- [ACTIVITY]:
On how many lines of the data below does the word "Toggle" appear? Reply with the number only.

- [RECORDED DATA]:
---------------

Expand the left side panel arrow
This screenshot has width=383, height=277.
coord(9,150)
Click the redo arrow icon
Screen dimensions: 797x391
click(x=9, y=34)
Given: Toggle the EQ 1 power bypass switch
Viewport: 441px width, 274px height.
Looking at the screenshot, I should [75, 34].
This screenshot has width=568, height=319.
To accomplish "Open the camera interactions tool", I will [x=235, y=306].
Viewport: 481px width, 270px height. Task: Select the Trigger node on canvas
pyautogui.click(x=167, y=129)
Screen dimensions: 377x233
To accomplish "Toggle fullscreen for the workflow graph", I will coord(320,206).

---------------

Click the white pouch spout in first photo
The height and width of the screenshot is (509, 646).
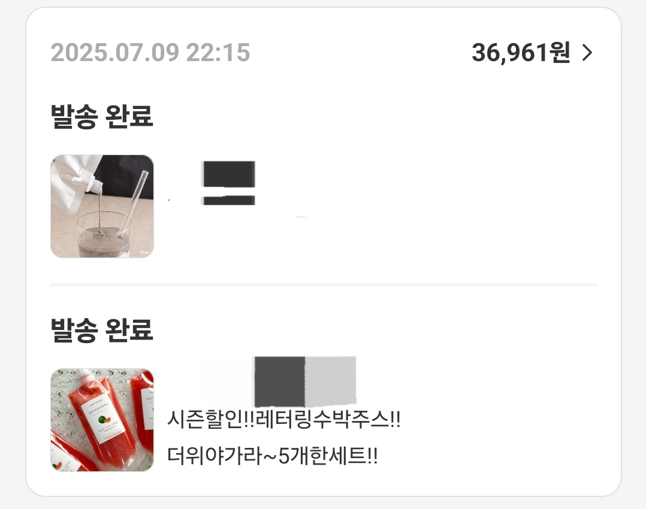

---------------

- [YOUR RESPONSE]:
2